Collected data entries:
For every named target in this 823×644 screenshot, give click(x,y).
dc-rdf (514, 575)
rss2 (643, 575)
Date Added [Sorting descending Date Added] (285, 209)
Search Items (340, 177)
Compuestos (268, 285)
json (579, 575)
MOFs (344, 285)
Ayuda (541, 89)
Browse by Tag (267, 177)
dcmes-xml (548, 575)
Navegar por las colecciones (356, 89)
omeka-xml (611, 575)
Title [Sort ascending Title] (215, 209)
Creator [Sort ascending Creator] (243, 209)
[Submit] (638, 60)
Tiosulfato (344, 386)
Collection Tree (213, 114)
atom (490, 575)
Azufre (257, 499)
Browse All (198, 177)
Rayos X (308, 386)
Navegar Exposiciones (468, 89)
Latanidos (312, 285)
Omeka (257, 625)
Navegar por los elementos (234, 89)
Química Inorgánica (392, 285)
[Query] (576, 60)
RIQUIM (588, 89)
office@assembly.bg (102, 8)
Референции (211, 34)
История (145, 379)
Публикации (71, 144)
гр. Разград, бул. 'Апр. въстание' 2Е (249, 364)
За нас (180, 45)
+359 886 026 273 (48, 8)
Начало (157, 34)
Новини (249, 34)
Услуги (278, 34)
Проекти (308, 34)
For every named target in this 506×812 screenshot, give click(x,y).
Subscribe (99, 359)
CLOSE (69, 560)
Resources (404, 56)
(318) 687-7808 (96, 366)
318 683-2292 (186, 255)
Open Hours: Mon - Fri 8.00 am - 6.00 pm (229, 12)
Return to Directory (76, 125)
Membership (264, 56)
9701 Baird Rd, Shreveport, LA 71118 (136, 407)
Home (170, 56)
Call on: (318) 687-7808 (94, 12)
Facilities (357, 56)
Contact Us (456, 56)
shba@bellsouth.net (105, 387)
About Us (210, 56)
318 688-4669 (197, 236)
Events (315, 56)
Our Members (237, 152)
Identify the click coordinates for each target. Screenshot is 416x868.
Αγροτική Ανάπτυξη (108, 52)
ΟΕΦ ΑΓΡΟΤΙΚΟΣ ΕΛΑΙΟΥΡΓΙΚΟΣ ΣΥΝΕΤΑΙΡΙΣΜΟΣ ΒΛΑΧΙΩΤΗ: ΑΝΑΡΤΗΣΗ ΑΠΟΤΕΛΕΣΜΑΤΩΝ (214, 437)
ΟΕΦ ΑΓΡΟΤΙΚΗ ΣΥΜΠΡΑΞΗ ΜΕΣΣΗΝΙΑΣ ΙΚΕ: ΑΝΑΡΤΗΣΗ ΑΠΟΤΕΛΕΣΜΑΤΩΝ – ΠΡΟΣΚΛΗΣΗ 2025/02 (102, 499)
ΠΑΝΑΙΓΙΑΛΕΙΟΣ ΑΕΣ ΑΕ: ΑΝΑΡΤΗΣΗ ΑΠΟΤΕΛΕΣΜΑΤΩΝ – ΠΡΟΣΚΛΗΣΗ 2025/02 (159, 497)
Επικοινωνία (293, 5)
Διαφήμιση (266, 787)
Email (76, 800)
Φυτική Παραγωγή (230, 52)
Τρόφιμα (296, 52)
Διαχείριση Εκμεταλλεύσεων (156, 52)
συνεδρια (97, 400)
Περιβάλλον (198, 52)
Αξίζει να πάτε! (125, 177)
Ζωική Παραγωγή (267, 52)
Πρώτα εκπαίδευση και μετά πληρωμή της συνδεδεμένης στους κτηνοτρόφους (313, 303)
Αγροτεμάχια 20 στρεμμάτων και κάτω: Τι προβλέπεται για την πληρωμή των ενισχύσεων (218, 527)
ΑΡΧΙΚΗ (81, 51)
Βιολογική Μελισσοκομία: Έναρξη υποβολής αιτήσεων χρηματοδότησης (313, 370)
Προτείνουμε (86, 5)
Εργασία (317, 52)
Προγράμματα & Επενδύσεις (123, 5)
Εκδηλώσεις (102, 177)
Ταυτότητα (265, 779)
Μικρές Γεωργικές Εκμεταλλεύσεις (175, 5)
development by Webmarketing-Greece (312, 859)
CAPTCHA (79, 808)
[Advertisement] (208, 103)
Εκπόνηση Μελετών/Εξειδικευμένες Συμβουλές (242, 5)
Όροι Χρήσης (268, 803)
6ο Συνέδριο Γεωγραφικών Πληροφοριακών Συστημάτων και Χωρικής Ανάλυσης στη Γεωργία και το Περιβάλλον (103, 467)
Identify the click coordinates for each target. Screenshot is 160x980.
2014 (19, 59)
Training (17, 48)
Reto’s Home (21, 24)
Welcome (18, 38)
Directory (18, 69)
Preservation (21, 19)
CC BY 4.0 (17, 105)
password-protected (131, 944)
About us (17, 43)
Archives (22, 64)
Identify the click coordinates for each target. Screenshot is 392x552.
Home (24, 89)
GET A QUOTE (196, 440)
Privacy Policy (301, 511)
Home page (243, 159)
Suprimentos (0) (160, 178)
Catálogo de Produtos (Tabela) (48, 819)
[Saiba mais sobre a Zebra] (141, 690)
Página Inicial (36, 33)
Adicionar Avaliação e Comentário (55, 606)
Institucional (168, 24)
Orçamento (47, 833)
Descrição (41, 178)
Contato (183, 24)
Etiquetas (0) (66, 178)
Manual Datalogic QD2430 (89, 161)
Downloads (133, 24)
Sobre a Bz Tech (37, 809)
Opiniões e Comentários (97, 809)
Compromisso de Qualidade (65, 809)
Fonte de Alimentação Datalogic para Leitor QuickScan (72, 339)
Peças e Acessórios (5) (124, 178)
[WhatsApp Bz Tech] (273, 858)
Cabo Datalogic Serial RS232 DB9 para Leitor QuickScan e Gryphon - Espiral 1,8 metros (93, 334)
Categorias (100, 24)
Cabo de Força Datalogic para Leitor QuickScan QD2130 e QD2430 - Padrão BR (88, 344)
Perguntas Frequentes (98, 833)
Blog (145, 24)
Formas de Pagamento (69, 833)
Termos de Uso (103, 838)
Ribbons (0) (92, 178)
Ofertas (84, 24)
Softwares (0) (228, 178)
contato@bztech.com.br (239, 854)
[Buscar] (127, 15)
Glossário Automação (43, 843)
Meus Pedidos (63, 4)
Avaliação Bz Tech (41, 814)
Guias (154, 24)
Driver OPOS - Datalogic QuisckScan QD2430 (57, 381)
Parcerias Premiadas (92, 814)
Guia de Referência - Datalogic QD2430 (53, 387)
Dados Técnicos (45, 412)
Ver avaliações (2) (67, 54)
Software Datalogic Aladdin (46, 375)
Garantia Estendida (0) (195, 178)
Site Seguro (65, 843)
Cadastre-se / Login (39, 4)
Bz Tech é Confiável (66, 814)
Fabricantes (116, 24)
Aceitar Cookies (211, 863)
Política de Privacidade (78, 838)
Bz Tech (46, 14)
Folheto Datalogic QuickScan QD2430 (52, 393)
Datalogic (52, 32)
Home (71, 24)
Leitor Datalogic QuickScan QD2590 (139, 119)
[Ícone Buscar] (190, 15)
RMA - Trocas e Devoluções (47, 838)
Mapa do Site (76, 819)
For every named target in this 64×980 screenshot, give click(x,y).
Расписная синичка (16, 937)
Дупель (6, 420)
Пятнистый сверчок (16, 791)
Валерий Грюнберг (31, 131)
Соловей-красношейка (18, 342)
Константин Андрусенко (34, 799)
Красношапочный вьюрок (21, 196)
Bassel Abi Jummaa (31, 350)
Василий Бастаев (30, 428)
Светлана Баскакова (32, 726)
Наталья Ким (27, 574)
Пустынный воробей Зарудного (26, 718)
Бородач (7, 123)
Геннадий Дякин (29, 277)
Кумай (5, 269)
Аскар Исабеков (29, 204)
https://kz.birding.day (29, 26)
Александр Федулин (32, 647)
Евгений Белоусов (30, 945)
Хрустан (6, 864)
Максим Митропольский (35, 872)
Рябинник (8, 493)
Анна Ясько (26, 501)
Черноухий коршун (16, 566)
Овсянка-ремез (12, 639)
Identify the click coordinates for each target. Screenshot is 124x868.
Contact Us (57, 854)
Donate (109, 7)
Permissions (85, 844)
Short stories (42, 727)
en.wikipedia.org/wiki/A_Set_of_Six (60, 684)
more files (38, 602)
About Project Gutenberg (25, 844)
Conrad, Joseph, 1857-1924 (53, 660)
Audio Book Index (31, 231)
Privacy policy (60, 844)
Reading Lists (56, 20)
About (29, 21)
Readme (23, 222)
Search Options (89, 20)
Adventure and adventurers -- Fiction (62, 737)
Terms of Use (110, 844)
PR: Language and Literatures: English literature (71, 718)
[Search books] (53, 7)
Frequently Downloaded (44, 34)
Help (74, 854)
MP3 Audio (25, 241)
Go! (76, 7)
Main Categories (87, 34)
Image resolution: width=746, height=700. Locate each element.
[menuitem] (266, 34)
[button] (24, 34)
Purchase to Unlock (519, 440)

▶ _YOUR TASK_
Reproduce, unchanged, the lines of the records from the one containing "RMA - Trocas e Devoluções (47, 838)" through the one containing "Черноухий коршун (16, 566)".

▶ _RESPONSE TO THE EXERCISE_
RMA - Trocas e Devoluções (47, 838)
Mapa do Site (76, 819)
For every named target in this 64×980 screenshot, give click(x,y).
Расписная синичка (16, 937)
Дупель (6, 420)
Пятнистый сверчок (16, 791)
Валерий Грюнберг (31, 131)
Соловей-красношейка (18, 342)
Константин Андрусенко (34, 799)
Красношапочный вьюрок (21, 196)
Bassel Abi Jummaa (31, 350)
Василий Бастаев (30, 428)
Светлана Баскакова (32, 726)
Наталья Ким (27, 574)
Пустынный воробей Зарудного (26, 718)
Бородач (7, 123)
Геннадий Дякин (29, 277)
Кумай (5, 269)
Аскар Исабеков (29, 204)
https://kz.birding.day (29, 26)
Александр Федулин (32, 647)
Евгений Белоусов (30, 945)
Хрустан (6, 864)
Максим Митропольский (35, 872)
Рябинник (8, 493)
Анна Ясько (26, 501)
Черноухий коршун (16, 566)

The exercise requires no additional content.